You may have noticed that the Come, Follow Me curriculum often encourages us to set goals. It’s something we’re emphasizing in seminary as well. We’re teaching our students to set specific goals, not just general goals like “Be more healthy.” When a student sets a goal, they plan when, where, and how they’re going to achieve that goal.

For example, if a teenager sets a goal to develop more patience, the next step is planning how they are going to develop it. In what ways or settings do they feel they struggle with patience? One student decided he could use more patience when he was driving.
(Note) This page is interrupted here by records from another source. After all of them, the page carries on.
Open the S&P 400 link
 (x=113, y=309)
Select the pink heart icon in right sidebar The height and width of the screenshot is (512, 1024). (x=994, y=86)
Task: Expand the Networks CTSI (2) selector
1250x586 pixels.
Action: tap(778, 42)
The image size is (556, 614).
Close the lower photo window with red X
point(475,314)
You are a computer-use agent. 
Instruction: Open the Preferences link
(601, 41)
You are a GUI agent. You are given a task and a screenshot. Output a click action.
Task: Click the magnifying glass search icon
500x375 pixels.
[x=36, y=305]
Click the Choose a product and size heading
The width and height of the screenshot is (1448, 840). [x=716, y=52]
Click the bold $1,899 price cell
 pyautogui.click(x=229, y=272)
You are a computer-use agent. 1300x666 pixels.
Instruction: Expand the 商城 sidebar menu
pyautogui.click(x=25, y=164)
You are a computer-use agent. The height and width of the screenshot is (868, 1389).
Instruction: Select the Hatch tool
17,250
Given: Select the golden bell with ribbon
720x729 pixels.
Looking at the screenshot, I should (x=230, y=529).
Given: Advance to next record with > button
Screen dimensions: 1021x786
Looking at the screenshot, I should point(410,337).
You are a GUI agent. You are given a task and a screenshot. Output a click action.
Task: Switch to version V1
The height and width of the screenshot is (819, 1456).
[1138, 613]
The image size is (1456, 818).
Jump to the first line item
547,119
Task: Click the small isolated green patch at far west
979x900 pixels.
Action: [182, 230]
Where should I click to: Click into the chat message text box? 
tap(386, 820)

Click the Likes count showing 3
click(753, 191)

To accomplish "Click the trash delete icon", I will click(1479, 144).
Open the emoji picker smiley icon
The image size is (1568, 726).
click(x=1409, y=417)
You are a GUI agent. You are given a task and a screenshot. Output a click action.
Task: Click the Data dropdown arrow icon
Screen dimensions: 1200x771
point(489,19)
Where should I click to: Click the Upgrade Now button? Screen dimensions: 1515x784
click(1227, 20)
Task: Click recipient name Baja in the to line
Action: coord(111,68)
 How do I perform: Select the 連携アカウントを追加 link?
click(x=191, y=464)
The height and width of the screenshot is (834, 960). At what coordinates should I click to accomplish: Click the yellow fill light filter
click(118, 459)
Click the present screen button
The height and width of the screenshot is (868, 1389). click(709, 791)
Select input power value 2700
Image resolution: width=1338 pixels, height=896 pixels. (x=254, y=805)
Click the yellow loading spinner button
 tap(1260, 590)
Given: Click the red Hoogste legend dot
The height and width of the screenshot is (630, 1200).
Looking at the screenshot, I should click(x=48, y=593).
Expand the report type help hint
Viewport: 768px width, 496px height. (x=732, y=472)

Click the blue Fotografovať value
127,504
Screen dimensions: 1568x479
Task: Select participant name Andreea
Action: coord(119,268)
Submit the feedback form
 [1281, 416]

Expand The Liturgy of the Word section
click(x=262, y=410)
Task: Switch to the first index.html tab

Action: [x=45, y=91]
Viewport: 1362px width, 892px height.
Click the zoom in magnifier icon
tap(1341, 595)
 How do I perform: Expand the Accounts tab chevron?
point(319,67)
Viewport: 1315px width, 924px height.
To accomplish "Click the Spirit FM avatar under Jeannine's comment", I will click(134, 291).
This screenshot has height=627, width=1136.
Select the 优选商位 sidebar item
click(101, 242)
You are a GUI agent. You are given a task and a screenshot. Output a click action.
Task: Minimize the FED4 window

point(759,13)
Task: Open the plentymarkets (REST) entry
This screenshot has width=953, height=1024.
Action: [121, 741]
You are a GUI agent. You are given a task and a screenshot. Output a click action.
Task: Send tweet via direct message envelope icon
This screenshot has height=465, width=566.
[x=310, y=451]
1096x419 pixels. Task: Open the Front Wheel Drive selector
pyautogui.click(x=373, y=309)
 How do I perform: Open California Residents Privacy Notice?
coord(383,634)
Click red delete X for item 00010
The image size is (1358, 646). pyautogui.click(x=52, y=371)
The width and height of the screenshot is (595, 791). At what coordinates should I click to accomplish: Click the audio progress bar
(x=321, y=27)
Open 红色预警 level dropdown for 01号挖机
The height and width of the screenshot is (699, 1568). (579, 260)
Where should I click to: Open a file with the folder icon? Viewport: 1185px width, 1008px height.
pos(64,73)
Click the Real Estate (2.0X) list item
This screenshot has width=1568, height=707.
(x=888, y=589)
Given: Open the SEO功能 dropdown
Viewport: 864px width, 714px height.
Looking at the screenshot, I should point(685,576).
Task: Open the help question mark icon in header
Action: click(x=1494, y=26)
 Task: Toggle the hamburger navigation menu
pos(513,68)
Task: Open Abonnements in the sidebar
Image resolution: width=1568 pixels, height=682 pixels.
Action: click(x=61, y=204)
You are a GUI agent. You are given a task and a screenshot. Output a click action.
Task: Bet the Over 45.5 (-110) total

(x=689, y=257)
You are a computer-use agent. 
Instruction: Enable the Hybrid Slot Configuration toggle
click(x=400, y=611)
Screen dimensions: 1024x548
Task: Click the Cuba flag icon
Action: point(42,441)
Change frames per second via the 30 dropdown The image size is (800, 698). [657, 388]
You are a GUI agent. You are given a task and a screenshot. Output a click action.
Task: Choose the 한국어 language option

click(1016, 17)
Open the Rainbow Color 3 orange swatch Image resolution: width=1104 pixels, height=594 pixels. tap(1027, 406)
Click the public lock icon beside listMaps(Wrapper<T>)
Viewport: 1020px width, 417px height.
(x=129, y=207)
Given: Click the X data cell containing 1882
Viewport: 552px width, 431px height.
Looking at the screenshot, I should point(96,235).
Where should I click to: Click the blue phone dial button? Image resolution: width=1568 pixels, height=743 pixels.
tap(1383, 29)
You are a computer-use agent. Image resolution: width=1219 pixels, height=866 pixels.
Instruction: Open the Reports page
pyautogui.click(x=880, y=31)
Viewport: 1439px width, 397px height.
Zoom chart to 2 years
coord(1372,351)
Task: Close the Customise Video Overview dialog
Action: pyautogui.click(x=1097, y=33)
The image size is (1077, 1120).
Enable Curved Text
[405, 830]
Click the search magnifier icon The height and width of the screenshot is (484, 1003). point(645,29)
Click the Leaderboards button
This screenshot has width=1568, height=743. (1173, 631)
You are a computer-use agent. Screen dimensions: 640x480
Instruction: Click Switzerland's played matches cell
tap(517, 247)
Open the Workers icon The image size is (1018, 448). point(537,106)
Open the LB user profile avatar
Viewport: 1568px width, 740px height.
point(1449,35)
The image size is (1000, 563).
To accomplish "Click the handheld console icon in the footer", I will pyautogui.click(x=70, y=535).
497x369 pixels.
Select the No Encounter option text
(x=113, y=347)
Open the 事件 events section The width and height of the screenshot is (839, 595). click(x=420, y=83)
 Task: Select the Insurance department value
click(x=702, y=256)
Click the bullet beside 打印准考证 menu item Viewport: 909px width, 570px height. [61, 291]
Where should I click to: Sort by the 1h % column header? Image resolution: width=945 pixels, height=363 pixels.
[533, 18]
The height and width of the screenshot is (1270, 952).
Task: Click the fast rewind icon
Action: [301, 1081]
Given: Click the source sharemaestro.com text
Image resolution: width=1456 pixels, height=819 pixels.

When we talked about how he could practice patience in the moment, he came up with a plan to listen to calming music in the car and put a note on the dashboard reminding him to pray for patience every time he gets in the car.

You could invite your teen to:

  1. Talk about his or her goals.

  2. Share how you can set and achieve similar goals as a family.

Empower Your Children to Strengthen Your Home

You have an incredible opportunity to inject a bit of enthusiasm into family scripture study, and now with the aligned curriculum, you can invite your seminary-age children to share what they are learning. When they study the same scriptures in seminary and with their families in Come, Follow Me, they will be more empowered than ever to strengthen their families with their insights into the gospel.

This next step in the Church’s efforts to become “a home-centered Church, supported by what takes place inside our branch, ward, and stake buildings”2 empowers the youth to play an even bigger role in strengthening their homes. We agree with Elder Jeffrey R. Holland of the Quorum of the Twelve Apostles when he said: “We think this is a tremendous development at this time when our young people need ever more strength. We think this is a wonderful alignment to bring that coordination with what the rest of the Church is doing, and we believe that it’s going to be wonderfully symbiotic with the Church-supported—and now that we add seminary-supported—home-centered gospel study.”3

Notes

  1. Bonnie H. Cordon, “Seminary Curriculum to Support Home-Centered Learning” (video, Mar. 22, 2019), ChurchofJesusChrist.org.

  2. Russell M. Nelson, “Opening Remarks,” Ensign, Nov. 2018, 7.

  3. Jeffrey R. Holland, “Seminary Curriculum to Support Home-Centered Learning.”